Jake:I think so too.
Jake set down his phone and looked around his studio apartment. It was still small, still messy, still full of IKEA furniture. But it didn't feel temporary anymore.
It felt like home.
Tomorrow, he'd call Steve and officially turn down the offer. He'd start learning what it meant to be a coach instead of just a player. He'd take Lucy on their first real date and see where this thing between them led.
Tomorrow, his new life would begin.
But tonight—tonight Jake Morrison was going to watch an old western, eat butternut squash muffins, and let himself feel happy.
For the first time in six years, the weight of his father's expectations wasn't crushing him.
For the first time in three years, he wasn't waiting for someone to rescue him from Timber Falls.
He was just... here. Present. Building something real.
And it felt like exactly where he was supposed to be.
Outside his window, snow continued to fall on the town he'd tried so hard to escape and finally learned to love.
Shane was right, Jake thought. A man's gotta be what he is.
The trick was figuring out what that was.
And for Jake Morrison, at twenty-eight years old, in a studio apartment in Timber Falls, Vermont—he was finally starting to know.
Chapter 7
Monday morning arrived with crystal-clear skies and the kind of cold that made Jake's breath fog as he walked to the rink. The snow from Sunday had been plowed into neat banks along Main Street, and Timber Falls looked like a postcard version of itself.
Jake's phone sat heavy in his jacket pocket. He'd been staring at Steve Kowalski's number since 6 AM, working up the courage to make the call that would change everything.
No—the call that would confirm what he'd already decided.
The rink was empty at 7 AM, just the way Jake liked it. He laced up his skates and took to the ice alone, letting his body move through familiar patterns while his mind spun.
This was it. The moment where he stopped waiting for his life to start and actually started living it.

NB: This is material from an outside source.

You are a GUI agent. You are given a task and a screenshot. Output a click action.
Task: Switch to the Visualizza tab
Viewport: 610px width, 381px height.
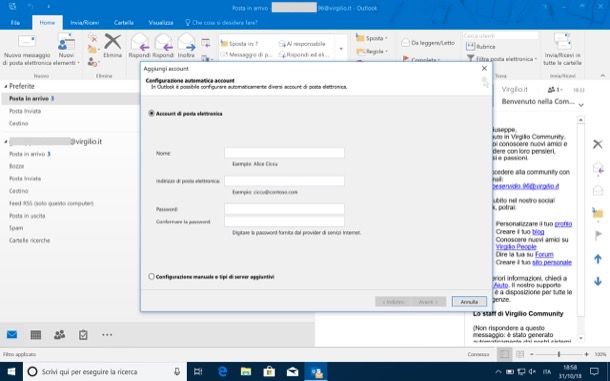tap(161, 23)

Jake skated until his legs burned and his shoulder sent up warning flares. Then he sat on the bench, pulled out his phone, and called Steve Kowalski before he could talk himself out of it.
Steve answered on the third ring. "Jake Morrison. I was hoping to hear from you today."
"I appreciate the offer," Jake said. "I really do. But I'm going to have to turn it down."
Silence on the other end. Then: "Can I ask why?"
"I'm staying in Timber Falls. I've got an opportunity to coach here, and I think that's the direction my career needs to go."
"Coaching." Steve didn't sound angry, just surprised. "You're turning down the NHL to coach in the ECHL?"
"I'm choosing the life I want instead of the one I thought I was supposed to want."
Another pause. "Okay. I respect that. Takes guts to walk away from this kind of offer."
"Thank you for understanding."
"For what it's worth, Morrison—I think you'll make a hell of a coach. You've got the hockey IQ and the patience. If you ever change your mind, give me a call."